BETHLEHEM, Pa. -- OraSure Technologies, Inc., the market leader in oral fluid diagnostics, announces that its OraQuick Rapid HIV-1 Antibody Test was reported to produce substantially fewer false-positive results than traditional lab-based HIV tests or other Food and Drug Administration (FDA) approved rapid HIV tests when used in a laboratory setting. This information is based on the results from clinical trials submitted to the FDA and published by the Centers for Disease Control and Prevention (CDC) in its study, "Rapid HIV-1 Antibody Testing during Labor and Delivery for Women of Unknown HIV Status: A Practical Guide and Model Protocol," released on Jan. 30, 2004.

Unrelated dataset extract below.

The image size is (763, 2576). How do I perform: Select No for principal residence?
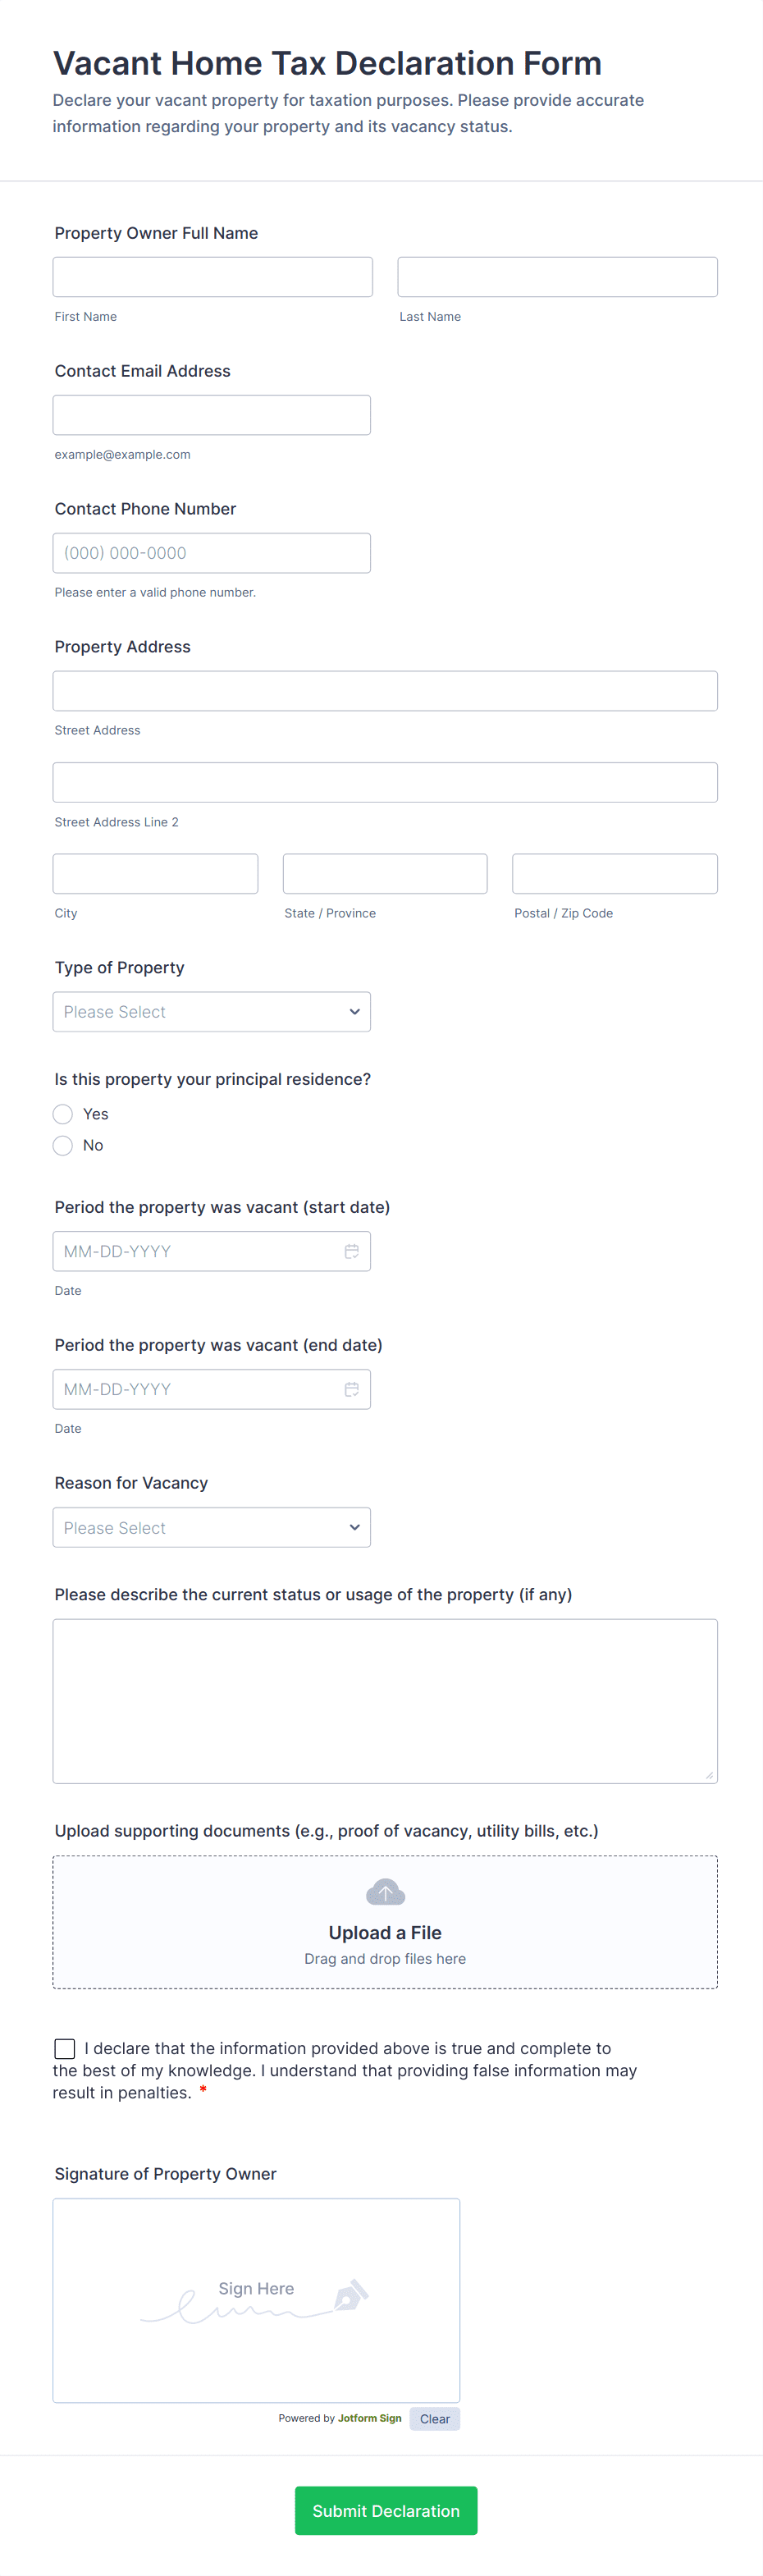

The protocol was developed in order to offer guidance to clinics, laboratories, hospital administrators, and policymakers who are planning and implementing a rapid HIV testing program during labor and delivery for women of unknown HIV status. The document can be viewed on the CDC Web site (http://www.cdc.gov/hiv/rapid_testing/rt-labor&delivery.htm). The CDC recommends that rapid HIV testing be routinely offered to women whose HIV status is unknown during labor and delivery to provide the opportunity to reduce mother-to-child transmission of the virus even among women who do not seek care until labor begins.

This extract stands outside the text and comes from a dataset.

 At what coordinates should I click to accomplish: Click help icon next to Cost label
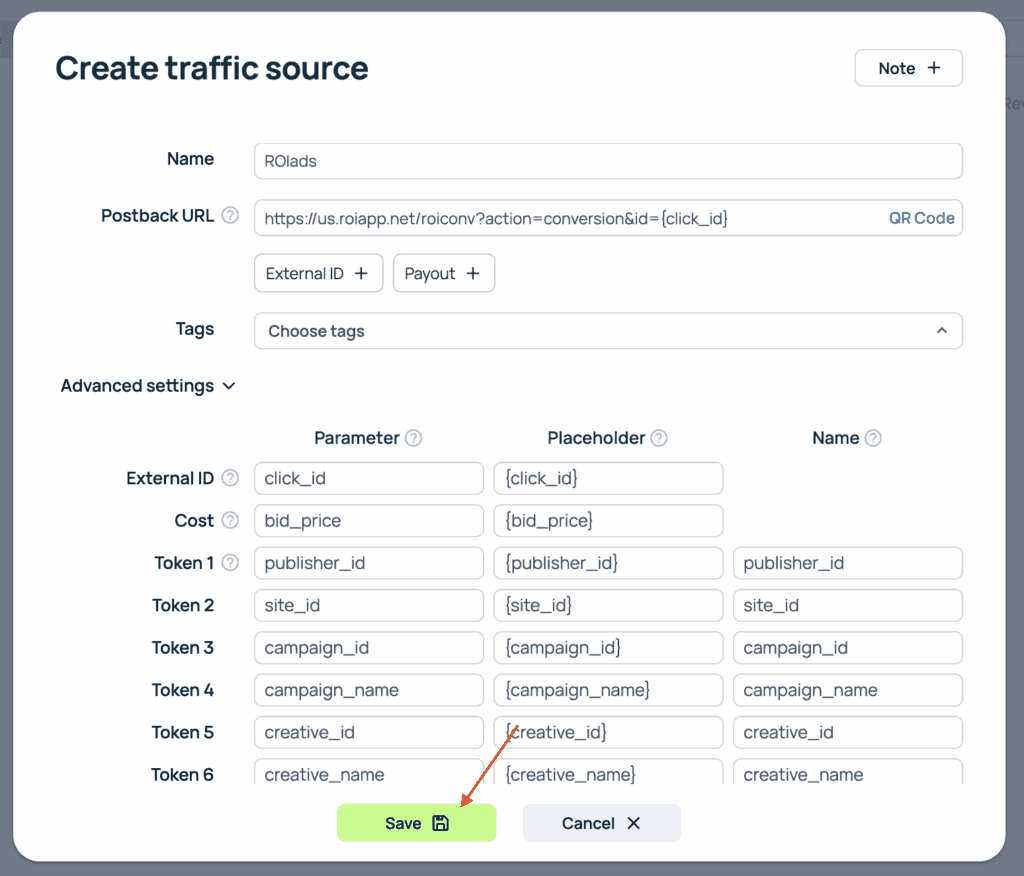click(230, 520)
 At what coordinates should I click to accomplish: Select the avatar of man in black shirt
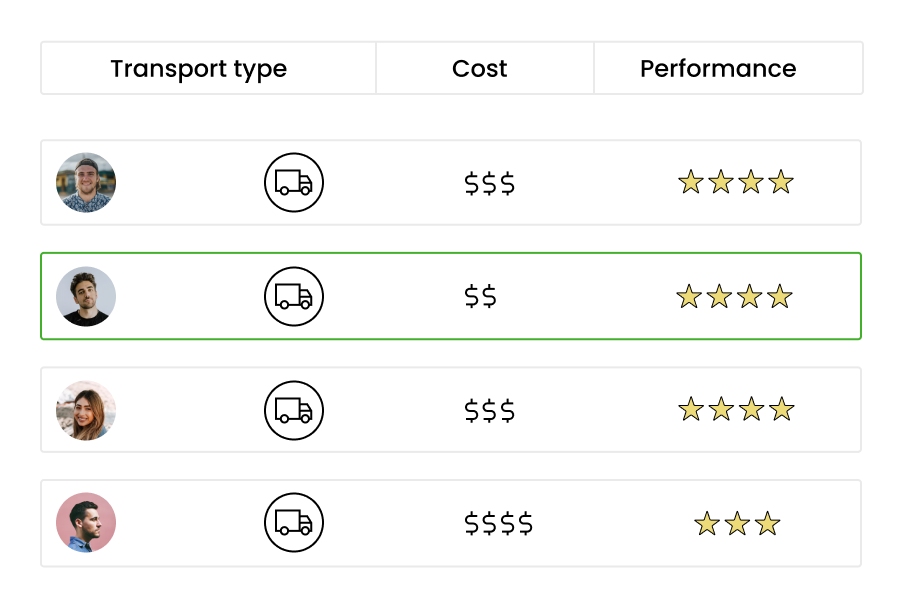click(86, 296)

"The data highlighted in the protocol indicate that the use of the OraQuick device during labor and delivery will provide rapid and accurate HIV results while minimizing the number of false-positive results compared to other available rapid HIV tests," said Mike Gausling, president and CEO of OraSure Technologies. "We are extremely pleased with our role in the CDC HIV testing labor and delivery protocol, and we look forward to working in conjunction with government partners to make rapid HIV testing available to all who need it."

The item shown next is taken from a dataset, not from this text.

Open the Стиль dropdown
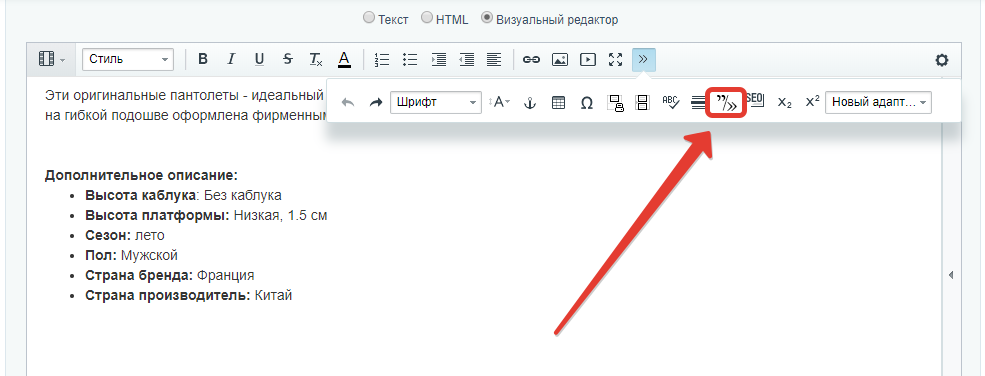Viewport: 985px width, 376px height. (x=128, y=60)
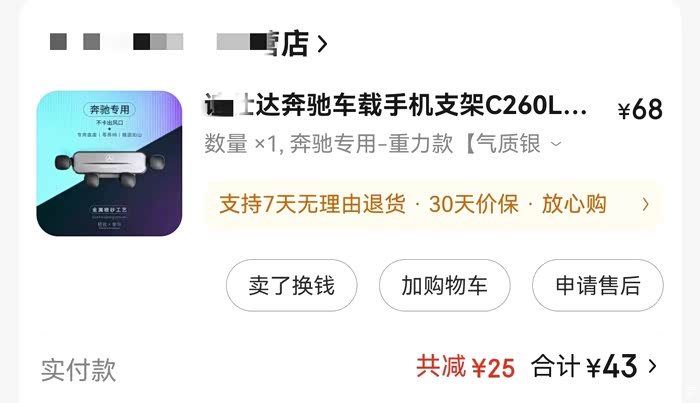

OraQuick is the first rapid, point-of-care test approved by the FDA to detect antibodies to HIV-1 in fingerstick and venipuncture whole blood specimens in approximately 20 minutes. OraSure received FDA approval of the OraQuick test for fingerstick whole blood on Nov. 7, 2002, and for venipuncture whole blood on Sept. 5, 2003. On Jan. 31, 2003, OraSure received a CLIA (Clinical Laboratory Improvements Amendments of 1988) waiver for the test, permitting its use by more than 180,000 sites in the United States, including outreach clinics, community-based organizations and physicians' offices.

OraSure Technologies develops, manufactures and markets oral fluid specimen collection devices using proprietary oral fluid technologies, diagnostic products including immunoassays and other in vitro diagnostic tests, and other medical devices. These products are sold in the United States as well as internationally to various clinical laboratories, hospitals, clinics, community-based organizations and other public health organizations, distributors, government agencies, physicians' offices, and commercial and industrial entities.

OraSure Technologies is the leading supplier of oral-fluid collection devices and assays to the life insurance industry and public health markets for the detection of antibodies to HIV-1. In addition, the company supplies oral-fluid testing solutions for drugs of abuse testing.